Comment by HarHarVeryFunny

5 days ago

Which is why models like o1 & o3, using heavy RL to boost reasoning performance, may perform worse in other areas where the greater diversity of output is needed.

Of course humans employ different thinking modes too - no harm in thinking like a stone cold programmer when you are programming, as long as you don't do it all the time.

This seems wrong. Reasoning scales all the way up to the discovery of quaternions and general relativity, often requiring divergent thinking. Reasoning has a core aspect of maintaining uncertainty for better exploration and being able to tell when it's time to revisit the drawing board and start over from scratch. Being overconfident to the point of over-constraining possibility space will harm exploration, only working effectively for "reasoning" problems where the answer is already known or nearly fully known. A process which results in limited diversity will not cover the full range of problems to which reasoning can be applied. In other words, your statement is roughly equivalent to saying o3 cannot reason in domains involving innovative or untested approaches.

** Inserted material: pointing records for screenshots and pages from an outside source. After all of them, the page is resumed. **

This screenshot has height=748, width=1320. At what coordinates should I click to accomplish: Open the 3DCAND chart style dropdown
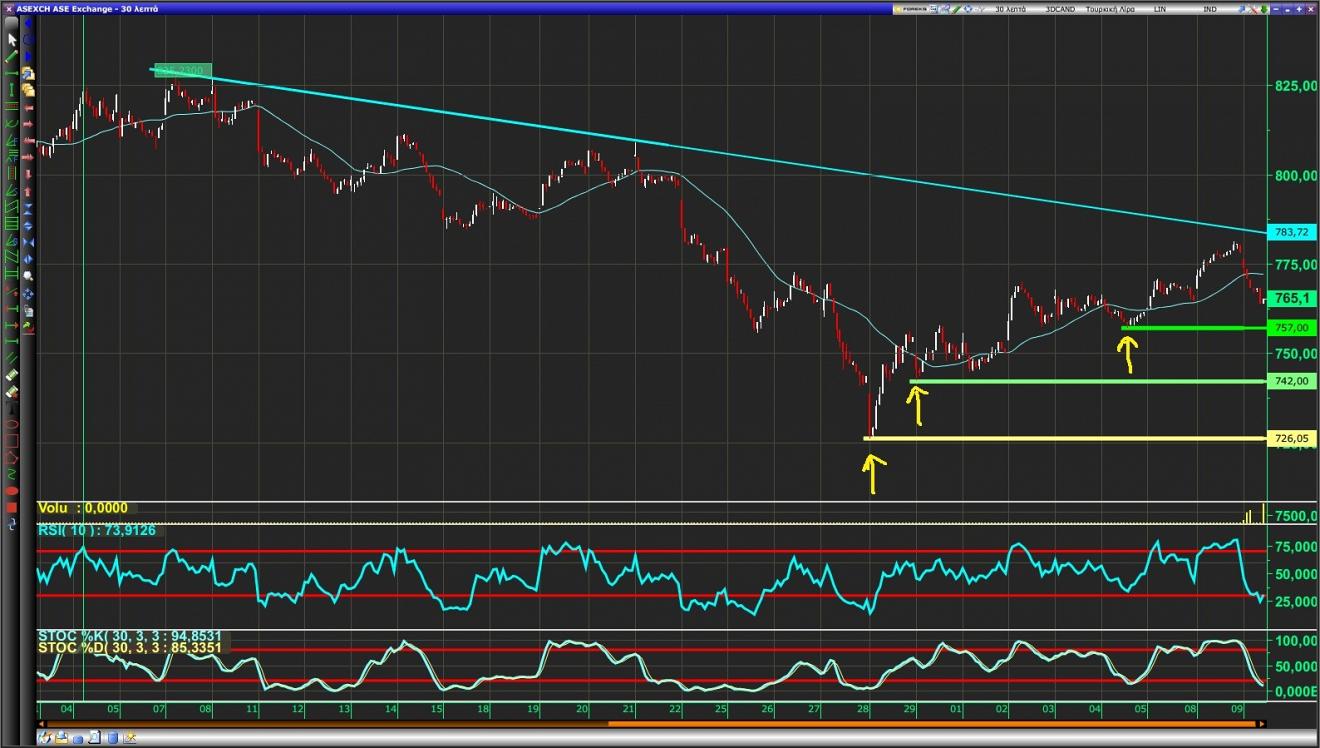[1060, 9]
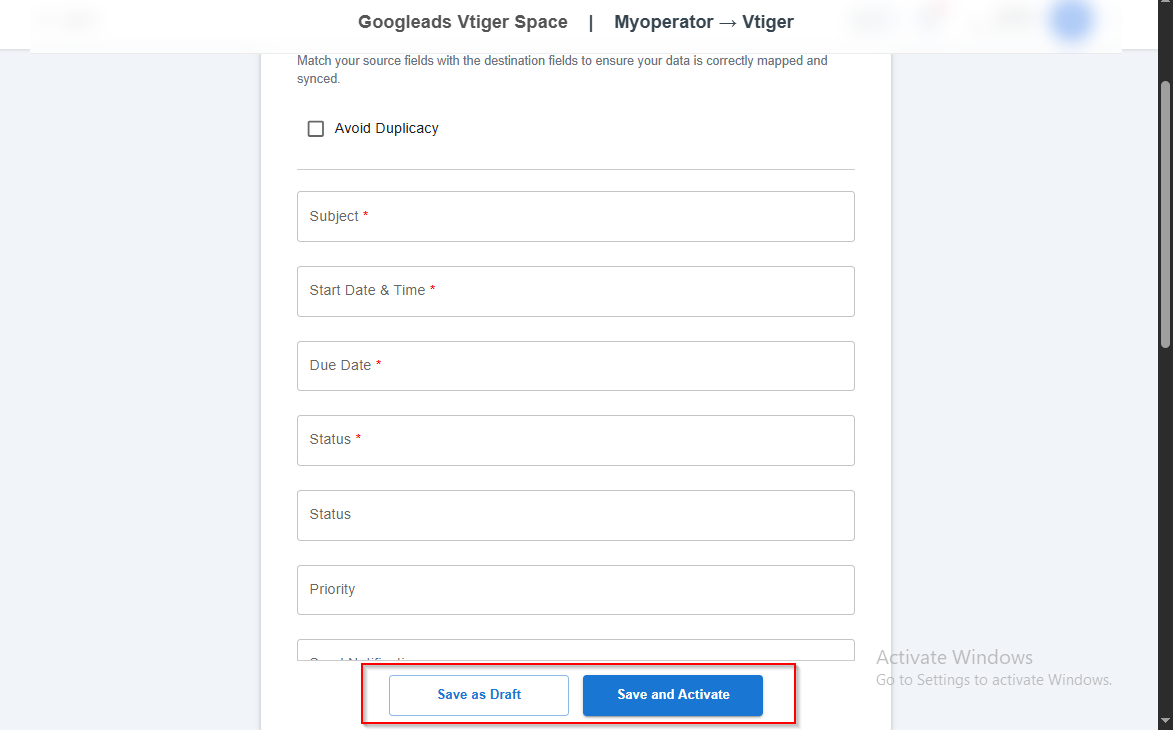
Task: Open the Start Date & Time field
Action: [575, 291]
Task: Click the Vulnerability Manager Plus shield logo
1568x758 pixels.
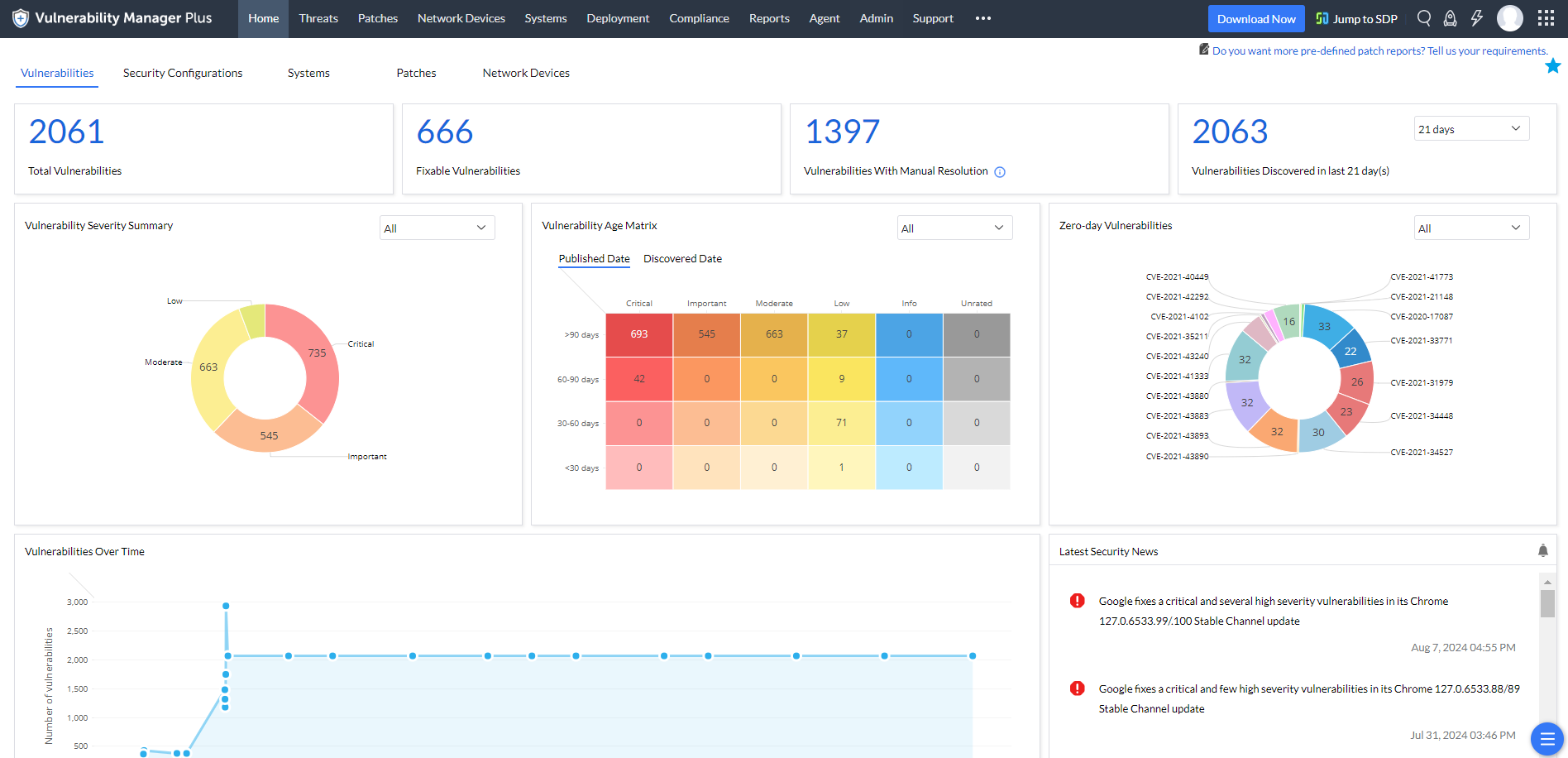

  • > Reasoning scales all the way up to the discovery of quaternions and general relativity, often

    That would be true only if all that we grant for based/true/fact came through reasoning in a complete logical and awoke state. But it did not, and if you dig a little or more you'd find a lot of actual dreaming revelation, divine and all sorts of subconscious revelation that governs lives and also science.

    • I'd also like to point out serendipitous external input as well. Isaac Newton and watching the apple fall from the tree for instance. Often, thought processes are steered by external stimuli that happen to occur while the thought process is taking place.